• **Record extracts**:

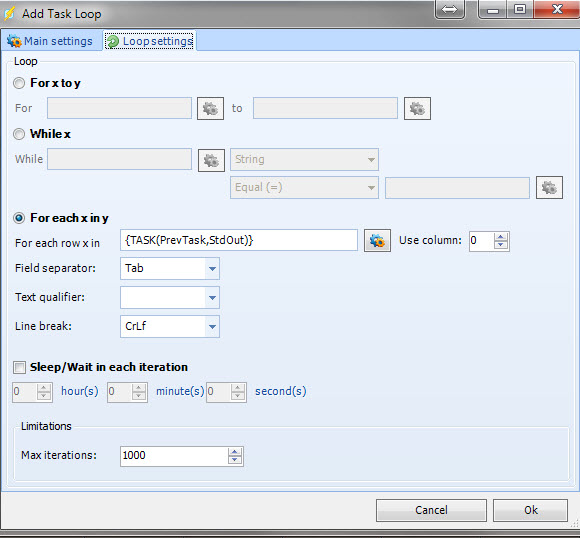Increase Max iterations with the up arrow

click(x=235, y=452)
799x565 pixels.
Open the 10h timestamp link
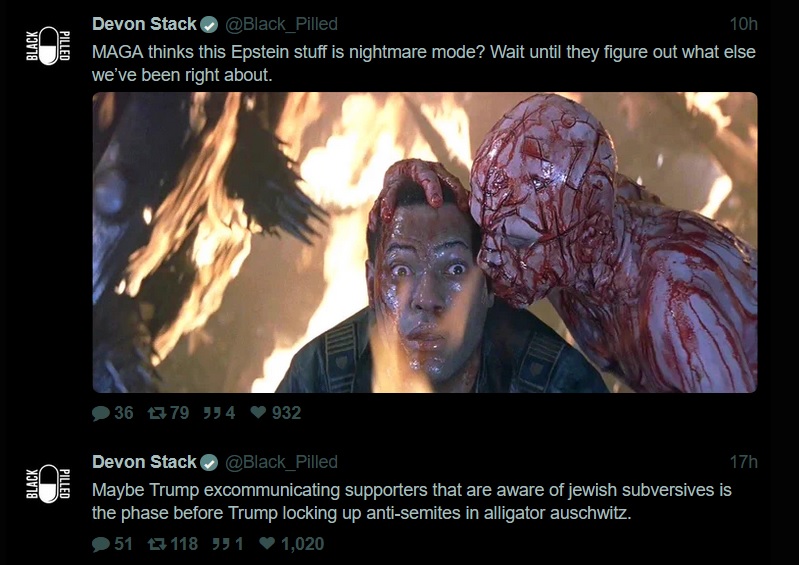(744, 25)
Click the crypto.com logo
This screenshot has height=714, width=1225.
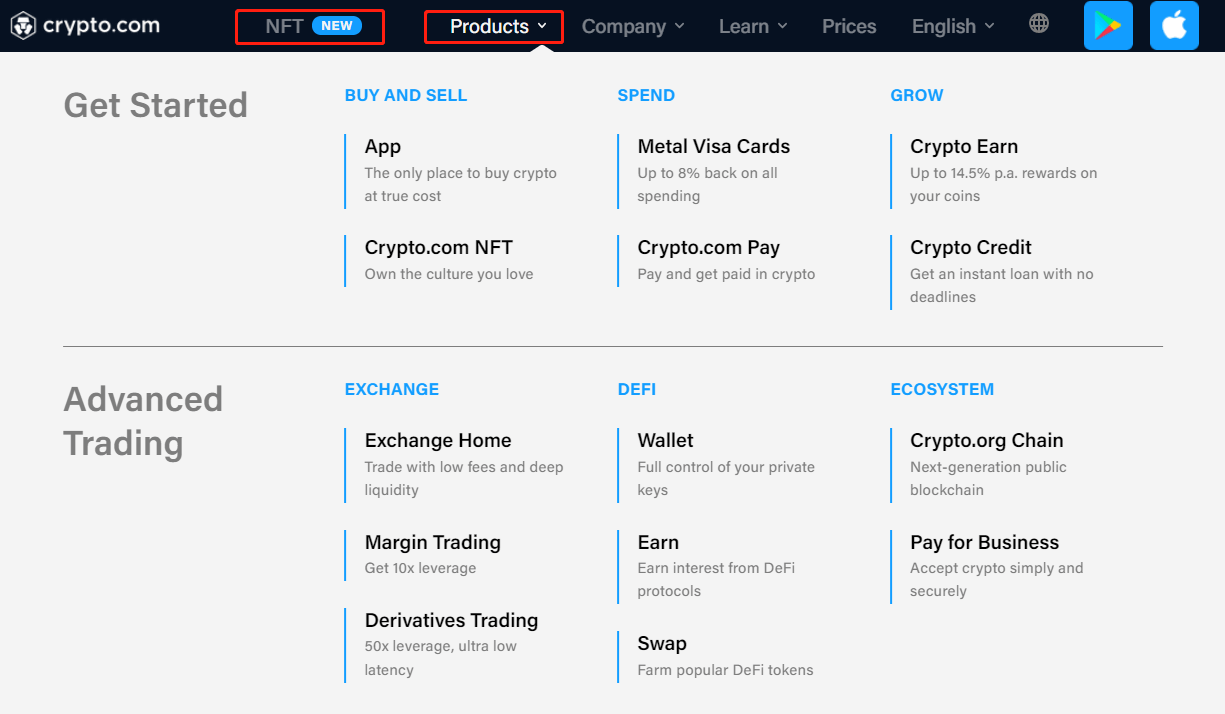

• **What is being asked**: Your task is to set down exactly the lines that run from the line holding "799x565 pixels." through the close of the entries, including both ends. Pictures stay out.

• **Response for this exercise**:
799x565 pixels.
Open the 10h timestamp link
(744, 25)
Click the crypto.com logo
This screenshot has height=714, width=1225.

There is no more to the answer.